Гномон-знаток не выискивает приметы; он так настроен, что нужные приметы сами бросаются в глаза; дело в когнитивном настроении. Говоря старым марксистским языком, познание активно, но в данном случае не со стороны субъекта, а со стороны объекта. Точнее говоря, функцию субъекта берет на себя и объект. То есть истина события, чтобы быть истиной, должна раскрыться, должна выйти на свет из тени собственного бытия, должна сама подставиться взгляду, должна замкнуть на себе взгляд познающего посредством какого-либо неприкрытого места, которое и выступает «гномой», приметой. Настоящий «гномон» ожидает и поджидает: истина сама найдет и его, и способ обладания ею. Так и настоящий поэт не гоняется за рифмами, они сами находят его порой в самые неподходящие моменты. Поэтому корневое слово «гнома» (бросающаяся в глаза примета) по сути дела нельзя изъять из названия метода «физиогномический» и, соответственно, назвать метод другим, вроде бы как формально схожим термином.

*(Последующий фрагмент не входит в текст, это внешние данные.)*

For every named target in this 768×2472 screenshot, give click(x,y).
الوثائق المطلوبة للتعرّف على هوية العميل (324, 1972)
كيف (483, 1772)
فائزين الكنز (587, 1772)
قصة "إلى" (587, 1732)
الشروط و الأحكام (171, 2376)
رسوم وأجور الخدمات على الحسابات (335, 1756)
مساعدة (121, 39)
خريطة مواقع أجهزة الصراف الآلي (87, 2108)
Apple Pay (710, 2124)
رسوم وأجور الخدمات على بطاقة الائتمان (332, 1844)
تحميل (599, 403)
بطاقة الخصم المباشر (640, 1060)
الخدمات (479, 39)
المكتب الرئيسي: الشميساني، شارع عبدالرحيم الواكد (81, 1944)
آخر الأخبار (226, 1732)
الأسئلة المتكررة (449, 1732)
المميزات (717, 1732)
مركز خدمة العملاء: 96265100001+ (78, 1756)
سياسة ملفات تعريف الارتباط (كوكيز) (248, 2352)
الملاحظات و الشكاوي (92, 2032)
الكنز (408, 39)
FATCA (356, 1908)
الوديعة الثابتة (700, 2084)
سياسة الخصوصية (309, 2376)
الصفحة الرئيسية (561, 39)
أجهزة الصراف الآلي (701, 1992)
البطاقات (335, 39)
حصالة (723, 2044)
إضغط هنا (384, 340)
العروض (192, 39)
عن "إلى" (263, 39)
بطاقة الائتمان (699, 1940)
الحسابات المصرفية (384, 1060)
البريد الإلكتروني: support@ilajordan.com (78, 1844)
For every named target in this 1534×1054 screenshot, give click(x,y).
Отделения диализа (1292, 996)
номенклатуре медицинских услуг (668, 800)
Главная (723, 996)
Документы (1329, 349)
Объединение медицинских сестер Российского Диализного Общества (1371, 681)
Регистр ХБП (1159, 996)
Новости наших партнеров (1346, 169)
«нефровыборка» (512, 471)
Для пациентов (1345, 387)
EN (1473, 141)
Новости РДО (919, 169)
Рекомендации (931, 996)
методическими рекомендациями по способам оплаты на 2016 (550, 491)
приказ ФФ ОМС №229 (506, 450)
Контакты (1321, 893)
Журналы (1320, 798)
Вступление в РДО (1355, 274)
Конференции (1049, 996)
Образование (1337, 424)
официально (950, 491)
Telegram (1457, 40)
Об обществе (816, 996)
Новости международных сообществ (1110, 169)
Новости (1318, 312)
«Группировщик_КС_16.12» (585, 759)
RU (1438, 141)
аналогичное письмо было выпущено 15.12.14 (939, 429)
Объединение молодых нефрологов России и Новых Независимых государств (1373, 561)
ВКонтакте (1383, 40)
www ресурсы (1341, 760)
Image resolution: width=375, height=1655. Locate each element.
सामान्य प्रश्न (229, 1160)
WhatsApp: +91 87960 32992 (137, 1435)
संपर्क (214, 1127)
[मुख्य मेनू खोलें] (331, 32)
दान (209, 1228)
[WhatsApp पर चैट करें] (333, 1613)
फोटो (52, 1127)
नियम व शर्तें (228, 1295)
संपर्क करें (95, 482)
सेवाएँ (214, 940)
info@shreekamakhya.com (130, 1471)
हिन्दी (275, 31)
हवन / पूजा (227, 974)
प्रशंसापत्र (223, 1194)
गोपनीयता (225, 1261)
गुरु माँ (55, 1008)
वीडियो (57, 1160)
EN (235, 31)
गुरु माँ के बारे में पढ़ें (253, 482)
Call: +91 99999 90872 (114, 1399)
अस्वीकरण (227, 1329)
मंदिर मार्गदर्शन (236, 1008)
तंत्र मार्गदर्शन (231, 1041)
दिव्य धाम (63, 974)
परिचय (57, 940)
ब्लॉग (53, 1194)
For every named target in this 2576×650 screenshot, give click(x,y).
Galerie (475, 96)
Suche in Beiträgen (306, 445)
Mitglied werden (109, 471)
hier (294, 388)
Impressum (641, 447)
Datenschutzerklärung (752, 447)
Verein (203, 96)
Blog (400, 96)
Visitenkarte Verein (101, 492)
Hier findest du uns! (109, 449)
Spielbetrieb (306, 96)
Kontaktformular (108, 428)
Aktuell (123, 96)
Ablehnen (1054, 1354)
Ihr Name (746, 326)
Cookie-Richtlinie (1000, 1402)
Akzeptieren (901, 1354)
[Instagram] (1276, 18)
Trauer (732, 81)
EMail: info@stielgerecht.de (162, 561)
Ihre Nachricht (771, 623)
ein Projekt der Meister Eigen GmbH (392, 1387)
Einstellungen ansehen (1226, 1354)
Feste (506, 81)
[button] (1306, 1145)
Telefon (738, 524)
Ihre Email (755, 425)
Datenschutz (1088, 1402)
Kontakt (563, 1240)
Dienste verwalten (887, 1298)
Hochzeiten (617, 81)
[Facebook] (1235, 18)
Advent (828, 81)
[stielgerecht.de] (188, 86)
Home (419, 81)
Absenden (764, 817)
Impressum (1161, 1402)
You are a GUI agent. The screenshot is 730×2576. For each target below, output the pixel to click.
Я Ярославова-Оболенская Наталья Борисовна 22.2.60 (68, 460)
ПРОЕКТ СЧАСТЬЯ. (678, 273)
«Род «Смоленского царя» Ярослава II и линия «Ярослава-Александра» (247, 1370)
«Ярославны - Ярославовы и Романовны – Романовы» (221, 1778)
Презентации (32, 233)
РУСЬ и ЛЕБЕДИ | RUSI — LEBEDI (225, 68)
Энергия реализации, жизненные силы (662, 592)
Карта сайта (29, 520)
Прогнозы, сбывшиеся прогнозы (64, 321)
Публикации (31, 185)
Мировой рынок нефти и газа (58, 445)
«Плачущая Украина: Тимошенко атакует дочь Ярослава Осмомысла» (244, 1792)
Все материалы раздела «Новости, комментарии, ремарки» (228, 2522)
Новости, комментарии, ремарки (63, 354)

Значение «лица» в ряду других значений слова «физиогномия» вряд ли можно полноценно заменить словами идея, образ, вид, эйдос, сущность, ибо лицо есть семиотическая реальность, но особого рода. Для физиогномического метода важным представляется не тот факт, что на лице есть знаки и символы, а тот, что лицо есть. Современный человек делает себе лицо, носит лицо, теряет лицо, и при этом может совсем не знать своего настоящего лица. Напротив, в первобытной культуре имя человеку давалось по его настоящему лицу: точнее говоря, имя не давали, а узнавали, выпытывали в ритуалах инициации. На одной фотовыставке американского географического общества я видел такую сцену из обряда инициации. Пляж, море, солнце. На песке спиной вниз лежит молодой человек. Два папуаса фиксируют ладонями его голову и ноги. Третий старательно наставляет на передние зубы инициируемого клиновидный камень. Наконец, четвертый участник, седой кудрявый старик, в обеих руках держит тяжелый плоский камень, занесенный над тем камнем, который приставлен к зубам юноши. Очевидно, еще миг, и передние зубы молодого человека «оставят свое жилище». По лицу пробежит судорога, после которой на миг появится лицо труса или мученика, страдальца или героя, подлеца или человека благородного. Проявленное на миг выражение лица закрепится в метафорах имени: Заяц, Орел, Мустанг, Коготь, – с сопутствующими дескрипциями типа «белый», «красный», «сильный». В ритуалах инициации фиксируется то лицо, которое проявляется в экстремальной ситуации так называемого «состояния предсмертного опыта». И по лицу в экстремальной ситуации предсмертного состояния дается сакральное имя. При приближении смерти человек не делает себе лицо – и если оно есть, то само переходит, насколько успеет, в явь. Явь замеченного в инициации лица и есть его пожизненная сущность (личность, персона), метафорически выраженная в имени.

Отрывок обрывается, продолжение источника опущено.